The final two points delve into statistics—but are important because they support the arguments above.

6. Flawed Bayesian priors

Watchman trialists chose a Bayesian statistical analysis plan for the two trials—PROTECT AF[8] and PREVAIL.[9] That is reasonable. But Bayesian analyses depend on prior information, which three researchers recently described in a JAMA paper as "evidence or beliefs about something that exist prior to or independently of the data to be analyzed."[21] (Emphasis mine.)

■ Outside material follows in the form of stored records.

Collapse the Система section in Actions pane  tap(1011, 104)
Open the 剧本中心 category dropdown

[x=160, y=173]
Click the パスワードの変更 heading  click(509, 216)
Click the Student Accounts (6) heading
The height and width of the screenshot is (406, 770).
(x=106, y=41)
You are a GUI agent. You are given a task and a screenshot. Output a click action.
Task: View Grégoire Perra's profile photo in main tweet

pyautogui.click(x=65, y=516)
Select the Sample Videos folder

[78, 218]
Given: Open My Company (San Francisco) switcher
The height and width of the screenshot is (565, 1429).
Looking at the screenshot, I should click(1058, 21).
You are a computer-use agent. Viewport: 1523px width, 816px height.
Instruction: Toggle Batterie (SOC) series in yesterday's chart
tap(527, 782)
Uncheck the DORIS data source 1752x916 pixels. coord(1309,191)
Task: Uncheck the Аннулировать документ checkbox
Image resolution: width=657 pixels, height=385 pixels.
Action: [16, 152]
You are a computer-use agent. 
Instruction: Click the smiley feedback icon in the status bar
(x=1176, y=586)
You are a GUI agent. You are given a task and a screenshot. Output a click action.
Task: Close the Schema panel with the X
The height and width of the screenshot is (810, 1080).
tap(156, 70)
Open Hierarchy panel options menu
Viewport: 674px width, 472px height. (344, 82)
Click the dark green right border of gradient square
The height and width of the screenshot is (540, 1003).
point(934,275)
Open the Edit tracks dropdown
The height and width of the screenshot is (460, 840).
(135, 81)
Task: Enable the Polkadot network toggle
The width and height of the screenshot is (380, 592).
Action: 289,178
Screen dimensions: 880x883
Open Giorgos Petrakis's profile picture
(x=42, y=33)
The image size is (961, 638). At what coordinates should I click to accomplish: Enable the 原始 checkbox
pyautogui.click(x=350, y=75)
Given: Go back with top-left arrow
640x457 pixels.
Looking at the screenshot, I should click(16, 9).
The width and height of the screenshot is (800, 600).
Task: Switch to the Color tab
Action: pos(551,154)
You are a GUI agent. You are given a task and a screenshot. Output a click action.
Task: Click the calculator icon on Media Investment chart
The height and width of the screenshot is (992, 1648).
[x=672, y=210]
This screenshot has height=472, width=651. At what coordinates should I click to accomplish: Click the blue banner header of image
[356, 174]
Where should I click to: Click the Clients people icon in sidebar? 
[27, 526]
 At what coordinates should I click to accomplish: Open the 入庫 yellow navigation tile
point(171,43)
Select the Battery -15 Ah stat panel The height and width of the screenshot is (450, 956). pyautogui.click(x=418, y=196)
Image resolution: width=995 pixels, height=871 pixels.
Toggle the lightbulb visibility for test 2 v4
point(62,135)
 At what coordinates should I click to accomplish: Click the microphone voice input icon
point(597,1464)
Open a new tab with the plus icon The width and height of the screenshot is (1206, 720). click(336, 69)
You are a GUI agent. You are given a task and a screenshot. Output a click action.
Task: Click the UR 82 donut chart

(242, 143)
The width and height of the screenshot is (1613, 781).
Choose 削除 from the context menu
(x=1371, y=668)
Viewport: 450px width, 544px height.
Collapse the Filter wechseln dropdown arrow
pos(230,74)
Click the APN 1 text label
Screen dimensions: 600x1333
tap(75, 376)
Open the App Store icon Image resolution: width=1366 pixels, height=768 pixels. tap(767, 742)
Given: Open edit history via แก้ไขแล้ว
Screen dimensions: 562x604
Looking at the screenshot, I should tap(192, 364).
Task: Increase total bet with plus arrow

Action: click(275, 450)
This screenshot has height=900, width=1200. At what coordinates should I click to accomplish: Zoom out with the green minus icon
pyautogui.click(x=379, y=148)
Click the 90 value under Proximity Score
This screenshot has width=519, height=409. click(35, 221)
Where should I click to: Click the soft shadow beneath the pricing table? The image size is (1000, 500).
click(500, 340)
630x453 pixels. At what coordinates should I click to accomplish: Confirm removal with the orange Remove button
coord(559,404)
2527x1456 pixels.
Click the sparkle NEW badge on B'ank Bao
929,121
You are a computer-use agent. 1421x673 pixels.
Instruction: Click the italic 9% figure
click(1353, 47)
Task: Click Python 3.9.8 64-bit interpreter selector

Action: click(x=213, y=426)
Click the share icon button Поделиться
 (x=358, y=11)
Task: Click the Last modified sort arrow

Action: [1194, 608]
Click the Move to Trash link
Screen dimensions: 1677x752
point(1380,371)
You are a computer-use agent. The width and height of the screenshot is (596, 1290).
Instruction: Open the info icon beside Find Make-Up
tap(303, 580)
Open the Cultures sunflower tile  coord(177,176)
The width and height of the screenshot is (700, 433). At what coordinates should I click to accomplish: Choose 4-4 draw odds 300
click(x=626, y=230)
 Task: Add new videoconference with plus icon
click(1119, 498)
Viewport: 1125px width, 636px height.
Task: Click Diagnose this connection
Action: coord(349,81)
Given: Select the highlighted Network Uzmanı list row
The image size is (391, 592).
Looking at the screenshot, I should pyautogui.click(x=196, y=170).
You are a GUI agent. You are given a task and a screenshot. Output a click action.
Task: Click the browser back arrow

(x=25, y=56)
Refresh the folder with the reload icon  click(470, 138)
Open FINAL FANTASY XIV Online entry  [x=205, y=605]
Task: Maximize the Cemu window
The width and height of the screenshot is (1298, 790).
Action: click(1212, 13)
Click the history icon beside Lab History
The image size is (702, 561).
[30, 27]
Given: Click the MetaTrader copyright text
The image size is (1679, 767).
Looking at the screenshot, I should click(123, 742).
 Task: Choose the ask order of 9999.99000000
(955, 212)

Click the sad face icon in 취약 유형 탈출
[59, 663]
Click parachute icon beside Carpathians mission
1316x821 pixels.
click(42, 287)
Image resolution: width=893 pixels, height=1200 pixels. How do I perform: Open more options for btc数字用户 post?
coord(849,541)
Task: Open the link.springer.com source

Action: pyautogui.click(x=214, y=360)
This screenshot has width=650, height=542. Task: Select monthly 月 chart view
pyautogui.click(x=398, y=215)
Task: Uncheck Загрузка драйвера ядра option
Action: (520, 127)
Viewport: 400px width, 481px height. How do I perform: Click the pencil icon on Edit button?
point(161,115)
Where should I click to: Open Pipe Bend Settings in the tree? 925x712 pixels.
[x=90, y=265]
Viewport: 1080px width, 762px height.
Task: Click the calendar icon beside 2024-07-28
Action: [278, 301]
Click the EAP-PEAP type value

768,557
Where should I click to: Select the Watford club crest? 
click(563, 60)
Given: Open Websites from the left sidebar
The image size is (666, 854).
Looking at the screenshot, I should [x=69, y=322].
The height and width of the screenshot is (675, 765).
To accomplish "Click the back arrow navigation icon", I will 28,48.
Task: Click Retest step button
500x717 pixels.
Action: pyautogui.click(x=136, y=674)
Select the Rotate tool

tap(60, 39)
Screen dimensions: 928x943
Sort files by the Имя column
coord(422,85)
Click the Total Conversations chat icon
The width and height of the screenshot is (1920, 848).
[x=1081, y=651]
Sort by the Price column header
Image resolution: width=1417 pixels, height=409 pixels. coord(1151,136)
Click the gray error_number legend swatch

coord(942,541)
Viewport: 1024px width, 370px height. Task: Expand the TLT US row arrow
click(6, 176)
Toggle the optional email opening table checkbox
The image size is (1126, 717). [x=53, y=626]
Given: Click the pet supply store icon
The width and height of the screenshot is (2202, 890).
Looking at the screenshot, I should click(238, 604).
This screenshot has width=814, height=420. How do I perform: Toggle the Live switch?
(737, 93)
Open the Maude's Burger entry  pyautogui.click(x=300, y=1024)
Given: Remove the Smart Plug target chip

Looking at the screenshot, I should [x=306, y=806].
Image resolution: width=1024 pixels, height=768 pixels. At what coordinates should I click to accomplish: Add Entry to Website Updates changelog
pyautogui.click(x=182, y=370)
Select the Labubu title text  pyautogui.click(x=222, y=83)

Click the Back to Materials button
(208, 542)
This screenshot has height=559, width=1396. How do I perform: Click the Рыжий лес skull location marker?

Let's focus on said evidence and beliefs: When readers of the medical literature study the PROTECT AF trial, they find positive conclusions and mostly supportive editorials. But as a regulatory trial, it did not pass FDA review. Instead of approving the device after PROTECT AF, the FDA mandated a second trial—PREVAIL.

Was PROTECT AF as positive as the authors conclude or as uncertain as the FDA rejection implies?

Watchman trialists propose that the FDA rejected PROTECT AF on the basis of procedural complications, which improved in PREVAIL. I state this because they wrote exactly that in the introduction of the most recent JACC paper.[1]

Yet procedural complications were only one of many problems with PROTECT AF. Other flaws include overlap of antithrombotics (27% of the Watchman group remained on warfarin 45 days later); no signal of reduction in ischemic strokes with the device; spuriously high rates of hemorrhagic stroke in the warfarin arm; and concerns over the low rate of CV death in the Watchman arm.[22] The CV death issue prompted the FDA-mandated inspection of deaths in PREVAIL.[3] (See point 3.)

Thus, PROTECT AF results were at best supportive of feasibility but not pivotal for approval.

7. Noninferiority in PREVAIL met using less stringent standards

The final reason I remain skeptical pertains to the claim that Watchman met noninferiority for the second primary end point of ischemic stroke and systemic embolism more than 7 days after implant. In the planning of the trial, it was agreed that noninferiority could be met if the 95% upper credible interval was below 2.75% for the absolute risk difference or below 2.0 for the rate ratio.

At 5 years, the upper bound of the 95% credible interval for Watchman hit 2.75% for the absolute risk difference (exactly at the cutoff for noninferiority), but the upper-bound for the rate ratio hit 4.9—much higher than the cutoff for noninferiority of <2.0.

In the selection of the noninferiority margin based on risk difference, the investigators expected an event rate of 4% for the active-control arm. As it turns out, the observed event rate in the warfarin arm was 2% at the January 2013 follow-up and 1.35% at the 5-year follow-up. According to Dr Sanjay Kaul (Cedars-Sinai Medical Center), fixing the noninferiority margin as a risk difference rather than a risk ratio biases toward noninferiority when the observed event rate in the active control is less than the expected rate—as it was here.[23]

Bottom line, if you infer noninferiority based on the risk-difference margin, you must also admit that Watchman is up to nearly fivefold worse than warfarin.

Conclusion

I agree that there is an unmet need for better stroke prevention in patients deemed ineligible for anticoagulation. But we have no RCT-level evidence that LAAC is better than no therapy. This, despite the fact that tens of thousands of patients have had this procedure. To me, the prior information (evidence and beliefs) for such a trial do not bode well for LAAC.

I often observe a strong intervention bias among clinicians. The urge to intervene in times of uncertainty often stems from beneficent intent. But to stretch the available evidence from Watchman vs warfarin and conclude that it is worth exposing anticoagulation-ineligible patients to an invasive, unproven, preventive procedure is misguided.

I have heard clinicians say we owe it to these patients to try to help them. I say what we owe these patients is to study whether LAAC bests no therapy before accepting it as truth.